Does this mean that the records of telephone calls requested from the telephone companies were only those of al Qaeda and its known affiliates? Does that mean that the NSA neither sought nor received the records of phone calls of "millions of innocent Americans" so it could troll through them? Or does it mean that, while the government didn't listen in on purely domestic calls (where the source and destination were in the United States), the NSA might have obtained records of the calls made by many millions of other callers, but did so in order to "target" al Qaeda or others? Or that the President doesn't believe that reviewing the records of calls made and received constitutes "trolling" into a part of American's "personal lives?" Right now, we just don't know, and if the NSA has anything to say about it, we probably will never know.

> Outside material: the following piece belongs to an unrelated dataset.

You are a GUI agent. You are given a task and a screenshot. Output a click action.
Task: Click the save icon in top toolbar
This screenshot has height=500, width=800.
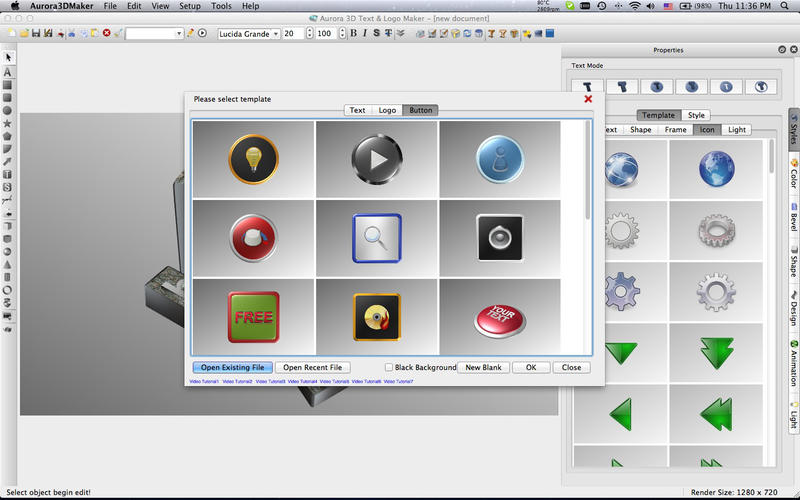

Other reports indicate that the program may not have even been as narrow as suggested. It is possible that the NSA requested all calling data from the phone companies – that is every telephone number called by every other telephone number. Indeed, this would not be very different from what the government did with the airlines in the wake of 9/11, when it asked for records of every flight taken by every person in America, despite the fact that the airlines had promised they wouldn't give that information out.

In the airline case, at least one federal court held that these records, being records of the airlines themselves, could lawfully be turned over to the government (in that case, NASA, not the NSA) privacy policies notwithstanding. So it is altogether possible that the NSA has requested, and the phone companies have disclosed, records of every call made and received. Assuming this to be the case, is it illegal? The answer is not so clear.

Whose data is it anyway?

The reports to date tend to indicate that the records turned over to the NSA were records of telephone calls from numbers within the United States. This would essentially be "raw data" – for example, that telephone number (202) 555-1213 called telephone number (313) 555-0802 on a particular date, at a particular time, and that the conversation lasted for a particular period of time.

There are various laws that protect the privacy of telephone records in the United States. First and foremost, there is the Fourth Amendment which provides that:

The right of the people to be secure in their persons, houses, papers, and effects, against unreasonable searches and seizures, shall not be violated, and no Warrants shall issue, but upon probable cause, supported by Oath or affirmation, and particularly describing the place to be searched, and the persons or things to be seized.

For some reason, when this Amendment was drafted in 1791, the drafters left out the terms "telephone records" and "intercepted communications" and "Voice Over Internet Protocol". Possibly just an 18th Century oversight. Indeed, the United States Supreme Court initially found in 1928 that you can't "seize" a telephone call, and therefore the Fourth Amendment didn't apply to phone calls. It wasn't until 1967 that the Court finally realised that the Constitution protects the rights of privacy of persons, not just places, and therefore warrants were required if you wanted to listen in on the contents of communications.